# What to produce
Update the material below by replacing "Where should I click to" with "Where do I click to" wherever it occurs, and leave everything else unchanged.

# Collected data
=-=-=

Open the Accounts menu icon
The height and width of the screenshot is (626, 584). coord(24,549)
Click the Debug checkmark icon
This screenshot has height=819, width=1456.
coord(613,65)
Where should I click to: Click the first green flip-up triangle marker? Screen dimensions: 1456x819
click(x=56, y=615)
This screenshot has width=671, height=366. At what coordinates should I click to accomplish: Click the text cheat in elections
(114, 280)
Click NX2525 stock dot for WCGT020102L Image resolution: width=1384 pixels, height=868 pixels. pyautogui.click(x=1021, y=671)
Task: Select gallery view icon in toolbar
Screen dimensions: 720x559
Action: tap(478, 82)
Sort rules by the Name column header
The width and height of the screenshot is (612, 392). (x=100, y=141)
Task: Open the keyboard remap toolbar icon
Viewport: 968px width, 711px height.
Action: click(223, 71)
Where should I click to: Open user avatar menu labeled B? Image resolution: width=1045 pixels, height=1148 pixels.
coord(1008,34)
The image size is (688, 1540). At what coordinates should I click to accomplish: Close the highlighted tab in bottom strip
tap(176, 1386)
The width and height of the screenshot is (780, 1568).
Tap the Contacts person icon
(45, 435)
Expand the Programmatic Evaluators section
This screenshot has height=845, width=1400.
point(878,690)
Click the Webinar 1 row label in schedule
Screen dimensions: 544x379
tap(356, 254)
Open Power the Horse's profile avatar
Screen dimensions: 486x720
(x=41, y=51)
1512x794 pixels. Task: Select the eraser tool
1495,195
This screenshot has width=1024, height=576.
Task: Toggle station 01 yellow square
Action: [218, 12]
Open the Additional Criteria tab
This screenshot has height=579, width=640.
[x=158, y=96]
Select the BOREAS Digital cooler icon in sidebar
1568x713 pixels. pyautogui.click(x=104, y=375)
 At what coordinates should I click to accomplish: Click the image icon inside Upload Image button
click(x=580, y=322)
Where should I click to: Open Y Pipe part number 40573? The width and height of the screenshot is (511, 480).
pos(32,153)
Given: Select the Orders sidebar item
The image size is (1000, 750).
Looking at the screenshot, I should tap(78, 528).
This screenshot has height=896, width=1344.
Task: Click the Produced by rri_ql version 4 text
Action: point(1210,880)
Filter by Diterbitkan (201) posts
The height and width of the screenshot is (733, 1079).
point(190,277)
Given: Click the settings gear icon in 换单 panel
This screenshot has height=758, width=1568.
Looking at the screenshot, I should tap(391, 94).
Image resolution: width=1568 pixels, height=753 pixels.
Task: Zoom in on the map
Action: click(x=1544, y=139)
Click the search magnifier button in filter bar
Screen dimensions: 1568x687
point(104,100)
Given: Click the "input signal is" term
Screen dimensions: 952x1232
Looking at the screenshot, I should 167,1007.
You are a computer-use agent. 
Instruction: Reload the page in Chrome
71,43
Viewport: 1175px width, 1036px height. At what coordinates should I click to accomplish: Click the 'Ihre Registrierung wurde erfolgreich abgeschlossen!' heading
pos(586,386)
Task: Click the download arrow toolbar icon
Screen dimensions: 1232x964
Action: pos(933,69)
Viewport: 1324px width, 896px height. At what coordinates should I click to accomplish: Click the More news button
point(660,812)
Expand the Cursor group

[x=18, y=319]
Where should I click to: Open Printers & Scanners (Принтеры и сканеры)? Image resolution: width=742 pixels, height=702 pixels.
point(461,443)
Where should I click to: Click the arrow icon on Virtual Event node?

=-=-=

# Task output
Open the Accounts menu icon
The height and width of the screenshot is (626, 584). coord(24,549)
Click the Debug checkmark icon
This screenshot has height=819, width=1456.
coord(613,65)
Where do I click to: Click the first green flip-up triangle marker? Screen dimensions: 1456x819
click(x=56, y=615)
This screenshot has width=671, height=366. At what coordinates should I click to accomplish: Click the text cheat in elections
(114, 280)
Click NX2525 stock dot for WCGT020102L Image resolution: width=1384 pixels, height=868 pixels. pyautogui.click(x=1021, y=671)
Task: Select gallery view icon in toolbar
Screen dimensions: 720x559
Action: tap(478, 82)
Sort rules by the Name column header
The width and height of the screenshot is (612, 392). (x=100, y=141)
Task: Open the keyboard remap toolbar icon
Viewport: 968px width, 711px height.
Action: click(223, 71)
Where do I click to: Open user avatar menu labeled B? Image resolution: width=1045 pixels, height=1148 pixels.
coord(1008,34)
The image size is (688, 1540). At what coordinates should I click to accomplish: Close the highlighted tab in bottom strip
tap(176, 1386)
The width and height of the screenshot is (780, 1568).
Tap the Contacts person icon
(45, 435)
Expand the Programmatic Evaluators section
This screenshot has height=845, width=1400.
point(878,690)
Click the Webinar 1 row label in schedule
Screen dimensions: 544x379
tap(356, 254)
Open Power the Horse's profile avatar
Screen dimensions: 486x720
(x=41, y=51)
1512x794 pixels. Task: Select the eraser tool
1495,195
This screenshot has width=1024, height=576.
Task: Toggle station 01 yellow square
Action: [218, 12]
Open the Additional Criteria tab
This screenshot has height=579, width=640.
[x=158, y=96]
Select the BOREAS Digital cooler icon in sidebar
1568x713 pixels. pyautogui.click(x=104, y=375)
 At what coordinates should I click to accomplish: Click the image icon inside Upload Image button
click(x=580, y=322)
Where do I click to: Open Y Pipe part number 40573? The width and height of the screenshot is (511, 480).
pos(32,153)
Given: Select the Orders sidebar item
The image size is (1000, 750).
Looking at the screenshot, I should tap(78, 528).
This screenshot has height=896, width=1344.
Task: Click the Produced by rri_ql version 4 text
Action: point(1210,880)
Filter by Diterbitkan (201) posts
The height and width of the screenshot is (733, 1079).
point(190,277)
Given: Click the settings gear icon in 换单 panel
This screenshot has height=758, width=1568.
Looking at the screenshot, I should tap(391, 94).
Image resolution: width=1568 pixels, height=753 pixels.
Task: Zoom in on the map
Action: click(x=1544, y=139)
Click the search magnifier button in filter bar
Screen dimensions: 1568x687
point(104,100)
Given: Click the "input signal is" term
Screen dimensions: 952x1232
Looking at the screenshot, I should 167,1007.
You are a computer-use agent. 
Instruction: Reload the page in Chrome
71,43
Viewport: 1175px width, 1036px height. At what coordinates should I click to accomplish: Click the 'Ihre Registrierung wurde erfolgreich abgeschlossen!' heading
pos(586,386)
Task: Click the download arrow toolbar icon
Screen dimensions: 1232x964
Action: pos(933,69)
Viewport: 1324px width, 896px height. At what coordinates should I click to accomplish: Click the More news button
point(660,812)
Expand the Cursor group

[x=18, y=319]
Where do I click to: Open Printers & Scanners (Принтеры и сканеры)? Image resolution: width=742 pixels, height=702 pixels.
point(461,443)
Where do I click to: Click the arrow icon on Virtual Event node?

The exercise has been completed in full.